Work required
Pull every line that holds the word "Delete" from the entries.

[Stored items]
-------
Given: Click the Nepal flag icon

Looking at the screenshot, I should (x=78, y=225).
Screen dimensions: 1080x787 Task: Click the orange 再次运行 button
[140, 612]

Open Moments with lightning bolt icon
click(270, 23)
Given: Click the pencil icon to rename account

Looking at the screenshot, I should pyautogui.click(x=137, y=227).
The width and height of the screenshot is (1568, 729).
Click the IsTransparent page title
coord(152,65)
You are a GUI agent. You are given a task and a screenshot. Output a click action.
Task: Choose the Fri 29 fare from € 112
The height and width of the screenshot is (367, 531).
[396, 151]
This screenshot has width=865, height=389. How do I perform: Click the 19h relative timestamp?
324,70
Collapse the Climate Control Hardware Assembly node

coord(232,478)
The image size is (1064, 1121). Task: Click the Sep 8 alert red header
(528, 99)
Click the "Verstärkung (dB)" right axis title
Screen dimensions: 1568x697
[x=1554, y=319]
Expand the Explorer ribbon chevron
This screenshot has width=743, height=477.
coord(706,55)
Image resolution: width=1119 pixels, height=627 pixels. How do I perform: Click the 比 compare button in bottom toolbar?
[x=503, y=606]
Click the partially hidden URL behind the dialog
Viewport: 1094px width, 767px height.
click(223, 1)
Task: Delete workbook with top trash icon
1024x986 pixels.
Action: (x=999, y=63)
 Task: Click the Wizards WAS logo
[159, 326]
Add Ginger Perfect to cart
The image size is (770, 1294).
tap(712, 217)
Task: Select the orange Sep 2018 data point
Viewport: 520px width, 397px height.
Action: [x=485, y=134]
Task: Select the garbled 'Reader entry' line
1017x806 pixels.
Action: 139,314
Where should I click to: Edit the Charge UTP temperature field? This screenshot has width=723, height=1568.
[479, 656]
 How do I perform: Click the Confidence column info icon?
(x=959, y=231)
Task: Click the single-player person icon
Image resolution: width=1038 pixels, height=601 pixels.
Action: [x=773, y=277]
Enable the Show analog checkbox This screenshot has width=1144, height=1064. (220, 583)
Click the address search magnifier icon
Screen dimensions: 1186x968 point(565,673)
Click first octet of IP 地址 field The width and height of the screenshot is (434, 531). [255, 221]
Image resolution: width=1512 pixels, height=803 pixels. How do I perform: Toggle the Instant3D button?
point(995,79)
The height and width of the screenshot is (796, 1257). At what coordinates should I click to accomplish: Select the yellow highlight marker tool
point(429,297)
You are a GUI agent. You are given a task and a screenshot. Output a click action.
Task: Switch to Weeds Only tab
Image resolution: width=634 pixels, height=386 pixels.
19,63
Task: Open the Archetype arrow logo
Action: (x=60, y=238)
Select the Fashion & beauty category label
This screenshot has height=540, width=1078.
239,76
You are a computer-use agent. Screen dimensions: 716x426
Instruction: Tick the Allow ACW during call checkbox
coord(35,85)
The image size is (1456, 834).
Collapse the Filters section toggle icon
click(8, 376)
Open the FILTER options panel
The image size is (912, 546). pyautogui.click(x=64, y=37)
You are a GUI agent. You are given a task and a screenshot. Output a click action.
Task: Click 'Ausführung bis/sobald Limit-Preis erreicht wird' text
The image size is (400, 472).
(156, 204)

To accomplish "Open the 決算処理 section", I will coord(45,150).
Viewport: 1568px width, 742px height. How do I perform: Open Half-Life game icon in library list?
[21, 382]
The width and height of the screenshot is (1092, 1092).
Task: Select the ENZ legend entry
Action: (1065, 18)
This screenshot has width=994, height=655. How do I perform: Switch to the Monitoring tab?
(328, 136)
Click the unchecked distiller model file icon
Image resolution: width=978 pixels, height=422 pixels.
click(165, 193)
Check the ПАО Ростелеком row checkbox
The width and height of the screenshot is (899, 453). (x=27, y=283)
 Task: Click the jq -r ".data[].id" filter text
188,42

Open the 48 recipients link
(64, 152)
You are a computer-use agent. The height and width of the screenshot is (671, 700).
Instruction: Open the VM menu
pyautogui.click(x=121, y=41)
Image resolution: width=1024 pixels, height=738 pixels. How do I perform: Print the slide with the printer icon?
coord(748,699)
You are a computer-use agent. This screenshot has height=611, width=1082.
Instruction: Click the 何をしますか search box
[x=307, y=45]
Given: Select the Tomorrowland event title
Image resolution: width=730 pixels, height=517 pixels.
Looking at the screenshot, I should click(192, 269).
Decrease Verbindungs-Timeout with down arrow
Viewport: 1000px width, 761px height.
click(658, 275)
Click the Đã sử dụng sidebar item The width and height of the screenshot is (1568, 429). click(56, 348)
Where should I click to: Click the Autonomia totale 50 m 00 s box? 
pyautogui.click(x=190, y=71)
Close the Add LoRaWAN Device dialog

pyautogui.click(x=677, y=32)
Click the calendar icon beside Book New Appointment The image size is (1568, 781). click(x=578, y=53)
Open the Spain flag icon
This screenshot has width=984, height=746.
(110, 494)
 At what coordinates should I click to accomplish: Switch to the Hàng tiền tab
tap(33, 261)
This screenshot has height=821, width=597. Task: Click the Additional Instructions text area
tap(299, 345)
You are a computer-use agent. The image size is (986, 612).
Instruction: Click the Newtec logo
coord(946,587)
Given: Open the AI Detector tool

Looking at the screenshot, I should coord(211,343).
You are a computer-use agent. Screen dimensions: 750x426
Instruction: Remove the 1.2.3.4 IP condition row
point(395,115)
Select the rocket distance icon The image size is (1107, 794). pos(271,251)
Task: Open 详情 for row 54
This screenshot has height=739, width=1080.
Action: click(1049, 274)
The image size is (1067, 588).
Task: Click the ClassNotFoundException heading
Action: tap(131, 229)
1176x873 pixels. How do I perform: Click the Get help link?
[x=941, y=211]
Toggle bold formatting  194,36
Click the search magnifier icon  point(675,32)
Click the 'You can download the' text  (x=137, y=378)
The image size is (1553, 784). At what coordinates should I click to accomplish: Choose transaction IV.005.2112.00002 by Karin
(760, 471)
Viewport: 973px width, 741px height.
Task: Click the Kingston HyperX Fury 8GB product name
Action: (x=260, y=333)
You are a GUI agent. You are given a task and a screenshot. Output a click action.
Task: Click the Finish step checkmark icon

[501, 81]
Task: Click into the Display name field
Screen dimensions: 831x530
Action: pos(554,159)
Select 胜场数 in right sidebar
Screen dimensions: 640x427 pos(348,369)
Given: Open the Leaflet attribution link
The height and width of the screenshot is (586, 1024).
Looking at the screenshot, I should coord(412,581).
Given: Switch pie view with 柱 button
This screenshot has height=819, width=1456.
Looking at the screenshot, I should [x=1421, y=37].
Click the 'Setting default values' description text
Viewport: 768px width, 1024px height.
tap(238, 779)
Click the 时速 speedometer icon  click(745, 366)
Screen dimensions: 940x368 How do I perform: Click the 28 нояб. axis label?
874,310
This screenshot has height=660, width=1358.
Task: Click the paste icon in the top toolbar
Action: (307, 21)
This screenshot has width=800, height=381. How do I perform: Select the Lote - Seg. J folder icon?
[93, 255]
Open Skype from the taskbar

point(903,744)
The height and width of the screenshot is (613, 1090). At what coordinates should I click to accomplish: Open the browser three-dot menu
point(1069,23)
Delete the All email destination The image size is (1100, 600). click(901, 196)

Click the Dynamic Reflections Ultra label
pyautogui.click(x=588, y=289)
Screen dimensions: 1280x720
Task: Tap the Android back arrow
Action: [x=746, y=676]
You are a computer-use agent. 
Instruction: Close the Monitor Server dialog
-------
Task result
Task: Delete workbook with top trash icon
Delete the All email destination The image size is (1100, 600). click(901, 196)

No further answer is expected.